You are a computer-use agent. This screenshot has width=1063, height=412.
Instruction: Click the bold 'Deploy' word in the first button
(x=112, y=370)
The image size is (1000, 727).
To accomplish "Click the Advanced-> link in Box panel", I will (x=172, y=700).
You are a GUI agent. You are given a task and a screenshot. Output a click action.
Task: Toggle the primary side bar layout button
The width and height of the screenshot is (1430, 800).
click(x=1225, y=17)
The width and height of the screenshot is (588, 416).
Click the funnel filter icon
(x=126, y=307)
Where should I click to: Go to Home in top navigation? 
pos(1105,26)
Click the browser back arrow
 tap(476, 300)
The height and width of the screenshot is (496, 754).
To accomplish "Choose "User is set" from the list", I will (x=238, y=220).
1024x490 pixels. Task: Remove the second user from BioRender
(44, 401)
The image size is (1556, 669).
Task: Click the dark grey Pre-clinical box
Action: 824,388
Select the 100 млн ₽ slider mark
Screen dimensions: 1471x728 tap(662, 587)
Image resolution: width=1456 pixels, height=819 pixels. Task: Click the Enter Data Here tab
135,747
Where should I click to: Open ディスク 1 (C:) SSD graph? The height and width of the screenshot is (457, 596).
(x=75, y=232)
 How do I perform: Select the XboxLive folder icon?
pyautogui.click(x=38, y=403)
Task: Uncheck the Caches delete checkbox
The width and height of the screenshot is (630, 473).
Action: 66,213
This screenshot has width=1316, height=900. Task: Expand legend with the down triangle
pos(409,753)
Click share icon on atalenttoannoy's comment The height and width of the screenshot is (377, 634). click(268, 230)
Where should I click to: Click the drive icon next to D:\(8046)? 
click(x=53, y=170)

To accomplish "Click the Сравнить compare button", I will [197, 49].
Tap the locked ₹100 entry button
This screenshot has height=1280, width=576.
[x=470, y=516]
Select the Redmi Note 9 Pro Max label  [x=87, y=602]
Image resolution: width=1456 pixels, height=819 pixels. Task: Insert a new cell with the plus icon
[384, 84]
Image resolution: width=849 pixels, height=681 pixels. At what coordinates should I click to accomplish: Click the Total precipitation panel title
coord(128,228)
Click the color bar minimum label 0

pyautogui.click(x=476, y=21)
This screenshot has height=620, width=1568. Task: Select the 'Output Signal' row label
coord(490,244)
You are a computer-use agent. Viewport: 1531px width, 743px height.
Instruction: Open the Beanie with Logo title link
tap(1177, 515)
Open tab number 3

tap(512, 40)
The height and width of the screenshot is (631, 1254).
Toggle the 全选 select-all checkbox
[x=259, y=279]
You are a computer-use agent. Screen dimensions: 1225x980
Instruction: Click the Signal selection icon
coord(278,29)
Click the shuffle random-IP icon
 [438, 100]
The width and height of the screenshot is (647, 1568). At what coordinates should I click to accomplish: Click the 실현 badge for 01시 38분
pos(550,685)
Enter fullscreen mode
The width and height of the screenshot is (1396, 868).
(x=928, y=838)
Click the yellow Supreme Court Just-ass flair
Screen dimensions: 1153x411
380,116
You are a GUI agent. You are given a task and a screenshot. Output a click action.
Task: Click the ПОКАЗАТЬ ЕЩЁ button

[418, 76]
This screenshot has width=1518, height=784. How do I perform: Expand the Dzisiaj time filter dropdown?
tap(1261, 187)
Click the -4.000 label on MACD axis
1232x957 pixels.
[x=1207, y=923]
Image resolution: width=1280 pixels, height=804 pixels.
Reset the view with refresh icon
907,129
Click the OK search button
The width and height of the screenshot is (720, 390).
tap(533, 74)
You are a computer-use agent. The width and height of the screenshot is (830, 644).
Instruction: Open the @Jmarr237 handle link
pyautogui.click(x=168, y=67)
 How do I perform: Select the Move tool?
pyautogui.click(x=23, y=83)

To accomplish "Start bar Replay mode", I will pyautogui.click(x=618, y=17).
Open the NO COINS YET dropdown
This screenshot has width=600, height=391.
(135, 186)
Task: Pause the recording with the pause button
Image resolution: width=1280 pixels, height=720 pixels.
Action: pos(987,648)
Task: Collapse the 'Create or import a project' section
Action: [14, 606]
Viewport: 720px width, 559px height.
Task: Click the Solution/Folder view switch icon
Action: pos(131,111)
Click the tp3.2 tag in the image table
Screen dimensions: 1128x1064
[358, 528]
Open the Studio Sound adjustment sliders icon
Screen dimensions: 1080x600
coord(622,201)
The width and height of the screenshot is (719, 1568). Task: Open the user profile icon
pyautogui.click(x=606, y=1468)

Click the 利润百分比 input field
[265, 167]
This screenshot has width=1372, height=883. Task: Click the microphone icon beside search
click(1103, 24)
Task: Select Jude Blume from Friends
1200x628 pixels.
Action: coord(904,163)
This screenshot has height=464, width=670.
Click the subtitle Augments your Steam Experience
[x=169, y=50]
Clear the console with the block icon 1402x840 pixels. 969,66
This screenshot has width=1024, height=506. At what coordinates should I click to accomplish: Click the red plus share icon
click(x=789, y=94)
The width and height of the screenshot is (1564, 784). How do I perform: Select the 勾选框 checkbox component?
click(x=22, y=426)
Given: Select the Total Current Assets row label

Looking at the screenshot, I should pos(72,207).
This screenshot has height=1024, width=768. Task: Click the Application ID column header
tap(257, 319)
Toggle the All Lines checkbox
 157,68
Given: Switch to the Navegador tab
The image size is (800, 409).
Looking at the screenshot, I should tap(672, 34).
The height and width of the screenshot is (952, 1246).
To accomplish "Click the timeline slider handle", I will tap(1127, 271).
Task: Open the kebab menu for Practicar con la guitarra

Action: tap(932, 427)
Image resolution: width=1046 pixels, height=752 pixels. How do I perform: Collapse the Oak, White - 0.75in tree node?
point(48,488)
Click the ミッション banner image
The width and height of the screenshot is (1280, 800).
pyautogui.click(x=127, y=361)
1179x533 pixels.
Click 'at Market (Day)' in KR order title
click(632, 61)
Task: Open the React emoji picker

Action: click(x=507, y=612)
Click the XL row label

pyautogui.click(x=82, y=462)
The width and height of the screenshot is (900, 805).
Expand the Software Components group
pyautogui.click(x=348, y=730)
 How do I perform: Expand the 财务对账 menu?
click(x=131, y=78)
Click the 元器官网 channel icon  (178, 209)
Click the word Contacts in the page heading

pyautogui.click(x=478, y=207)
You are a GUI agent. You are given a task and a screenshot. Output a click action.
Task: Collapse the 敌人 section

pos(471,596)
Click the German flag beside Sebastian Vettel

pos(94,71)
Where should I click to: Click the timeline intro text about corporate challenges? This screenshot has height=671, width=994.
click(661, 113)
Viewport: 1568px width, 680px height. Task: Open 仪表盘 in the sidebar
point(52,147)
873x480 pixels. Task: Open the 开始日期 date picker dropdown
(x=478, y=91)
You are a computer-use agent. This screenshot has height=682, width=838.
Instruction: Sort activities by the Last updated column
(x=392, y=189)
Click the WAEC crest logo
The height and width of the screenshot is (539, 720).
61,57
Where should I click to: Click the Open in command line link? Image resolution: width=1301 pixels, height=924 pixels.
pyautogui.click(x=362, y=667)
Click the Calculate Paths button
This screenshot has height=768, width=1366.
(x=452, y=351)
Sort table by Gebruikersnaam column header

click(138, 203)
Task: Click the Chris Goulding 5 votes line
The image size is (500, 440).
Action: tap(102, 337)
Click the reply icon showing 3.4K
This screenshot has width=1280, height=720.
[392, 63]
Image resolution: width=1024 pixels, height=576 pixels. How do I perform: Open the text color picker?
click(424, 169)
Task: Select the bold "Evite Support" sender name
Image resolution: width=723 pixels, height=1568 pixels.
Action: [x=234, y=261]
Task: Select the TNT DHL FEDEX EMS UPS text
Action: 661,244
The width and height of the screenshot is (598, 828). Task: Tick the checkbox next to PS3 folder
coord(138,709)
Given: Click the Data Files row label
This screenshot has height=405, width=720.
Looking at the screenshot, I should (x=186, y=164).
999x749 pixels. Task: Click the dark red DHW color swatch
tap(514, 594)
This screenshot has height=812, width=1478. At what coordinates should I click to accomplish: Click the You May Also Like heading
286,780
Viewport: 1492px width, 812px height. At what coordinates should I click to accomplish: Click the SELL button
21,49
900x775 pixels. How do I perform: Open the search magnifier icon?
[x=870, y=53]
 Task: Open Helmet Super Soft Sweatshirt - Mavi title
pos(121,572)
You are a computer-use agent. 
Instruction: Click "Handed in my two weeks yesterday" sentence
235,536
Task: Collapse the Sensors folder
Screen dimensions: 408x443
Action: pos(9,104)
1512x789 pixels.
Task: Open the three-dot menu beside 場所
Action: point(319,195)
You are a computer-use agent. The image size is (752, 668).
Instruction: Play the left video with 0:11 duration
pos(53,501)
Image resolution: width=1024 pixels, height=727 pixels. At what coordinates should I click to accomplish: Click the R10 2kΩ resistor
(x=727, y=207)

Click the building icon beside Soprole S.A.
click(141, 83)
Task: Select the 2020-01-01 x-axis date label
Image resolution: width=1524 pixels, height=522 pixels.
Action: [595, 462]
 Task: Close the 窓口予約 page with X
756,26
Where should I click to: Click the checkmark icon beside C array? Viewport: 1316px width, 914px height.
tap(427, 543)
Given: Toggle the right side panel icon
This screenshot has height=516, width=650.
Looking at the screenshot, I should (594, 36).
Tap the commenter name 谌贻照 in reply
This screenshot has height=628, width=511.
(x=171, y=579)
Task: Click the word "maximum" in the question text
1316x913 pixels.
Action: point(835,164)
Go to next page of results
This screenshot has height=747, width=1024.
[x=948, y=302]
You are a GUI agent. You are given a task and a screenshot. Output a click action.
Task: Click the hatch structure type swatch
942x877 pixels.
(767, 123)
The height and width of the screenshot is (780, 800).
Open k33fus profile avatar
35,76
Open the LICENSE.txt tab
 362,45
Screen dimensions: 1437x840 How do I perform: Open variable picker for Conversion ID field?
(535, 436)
===
» **Work to complete**: Work through the entries, filtering for the string "axis", and copy each line that holds it.

» **Your solution**:
Click the -4.000 label on MACD axis
Task: Select the 2020-01-01 x-axis date label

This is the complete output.